JJ Astor on Business
Winning in the future, with a nod to the past.

It Pays To Discover – (and write about) regulatory issues

Last week, I was headed out the door to the beach when I received a call from a restricted number on my cell phone. “Hello, this is David Nelms from Discover Financial,” the voice said. With a million things on my mind, I figured that it was in response to a recent customer service call. But, as the name started sounding more and more familiar in my mind, and the conversation quickly got to the point, I realized that I had David Nelms, the CEO of Discover Financial, on my cell phone. His primary motivation for calling me will be explained in a moment, but he also took the time to ask me about how my businesses were doing, and gave me a direct line to his administrative assistant should I ever need to get in touch with him again for any reason (he also thanked me for being a loyal customer).

Step back a day earlier, and I’m reading an article about Regulation AA R-1314, an initiative by the Federal Reserve Board misleadingly called the “Unfair or Deceptive Acts or Practices” Act aimed at limited the information a credit card company can use to price the risk on your credit accounts. Since I’ve been a long time follower of the credit card industry, and have even penned the first half of a book on consumer credit, I was infuriated by the Fed’s short-sightedness in such a proposal. But there was one opportunity – the Fed Reserve Board of Governors was looking for feedback from citizens.

As I crafted my email to the Board of Governors, and prepared to send it, an idea crossed my mind. Since I had already written the email, why not BCC all the top executives of every major credit card company whose email address I could get my hands on? Well, with about 30 mins work and a little creative thinking, that turned out to be almost all of them (top three from every major credit card company – aside from Bank of America, which barely qualifies as a company and whose executives barely qualify as businesspeople).
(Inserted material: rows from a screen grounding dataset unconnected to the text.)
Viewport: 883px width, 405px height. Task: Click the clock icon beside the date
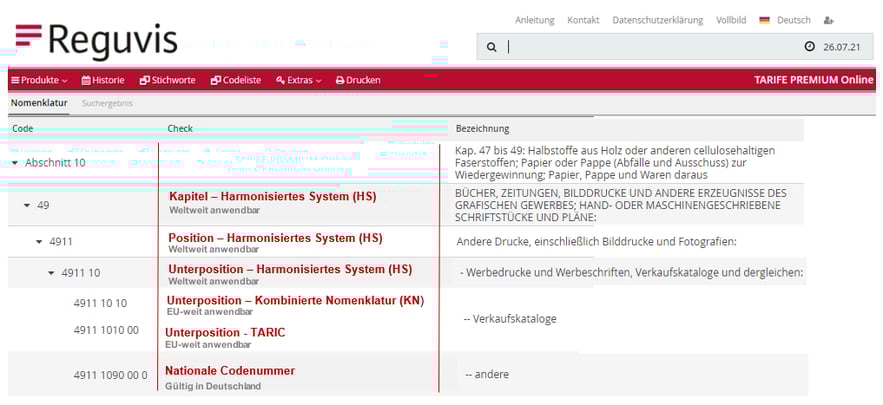pos(809,47)
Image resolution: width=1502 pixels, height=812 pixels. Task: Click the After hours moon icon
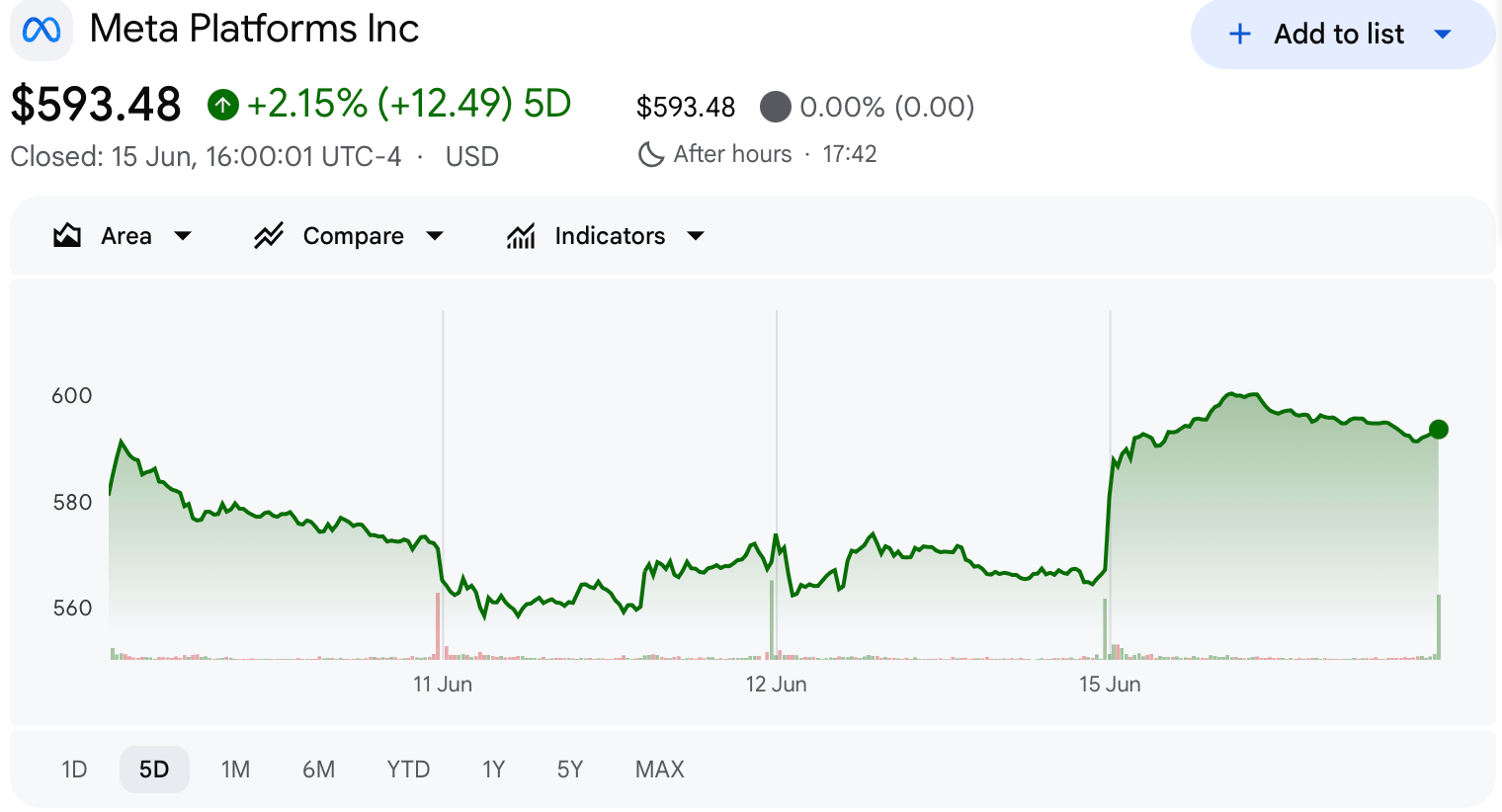click(x=651, y=154)
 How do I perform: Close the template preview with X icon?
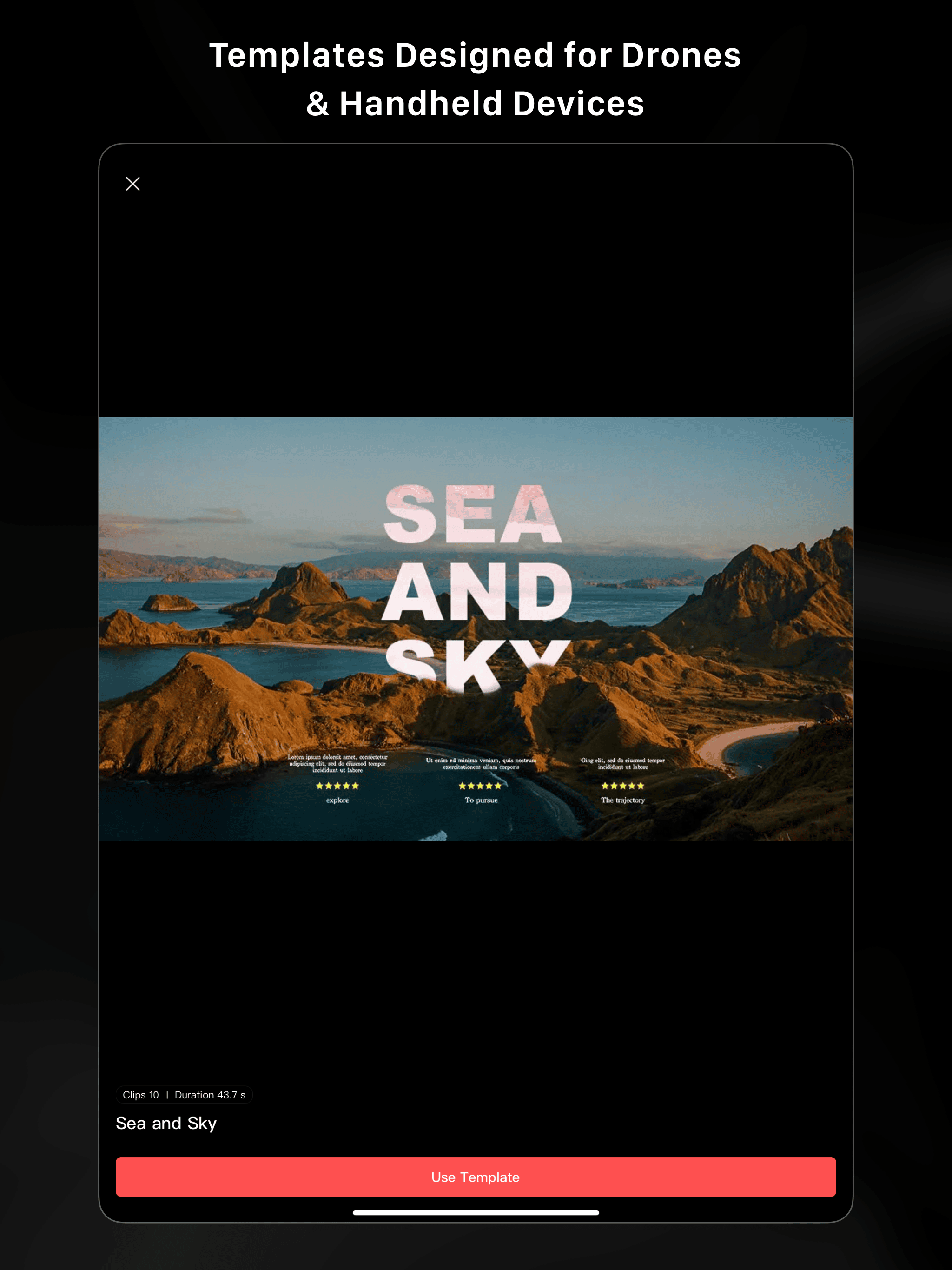[132, 184]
It also got me thinking that I should continue to use this strategy to get in touch with other executives in other industries – write to my lawmakers opposing regulation and BCC applicable industry execs. As mentioned above, my plan worked, and today I received a typed letter from the office of Richard Fairbank, CEO of Capital One Financial, as well as the surprising call I received from David Nelms of Discover last week. I think this is a strategy to save for future playbooks.

By the way – I really am passionately opposed to Regulation AA R-1314, and here is an excerpt from my email (read reg aa here and send feedback to federal reserve here):

“……Regulation AA will increase the credit card companies cost of doing business with me, because it will limit their ability to act when my risk profile changes, which in turn will increase the interest rates charged to all people of all risk profiles. Shouldn’t my interest rate correspond to my individual risk of default? Why should responsible borrowers who have worked hard to follow the rules be punished for the actions of the irresponsible few?

I want to make clear, that I am in favor of the Fed and the government increasing spending for the education of consumers about these issues. This is a fantastic idea. In fact, I’ve noticed that many of my credit card companies themselves have made great efforts to help consumers better understand their policies and offer free financial education directly on their websites for no charge. I hope that the Fed recognizes this effort by the industry. But at some point, governing bodies need to recognize that there will still be people who choose not to take advantage of this free education or to educate themselves about how to responsibly manage their finances. It is unreasonable for you to shape policy around this minority, especially at the expense of the majority of Americans.

I strongly believe that the letters you have received regarding Reg AA R-1314 do not represent a cross-section of the American public, but instead, only the angry few who took the time to write to you. I’m writing to you because I know it’s the right thing to do, because I know many responsible Americans who feel the same way I do, and because Regulation AA R-1314 punishes those who have taken the time to educate themselves and build the financial discipline that we should be promoting as a society.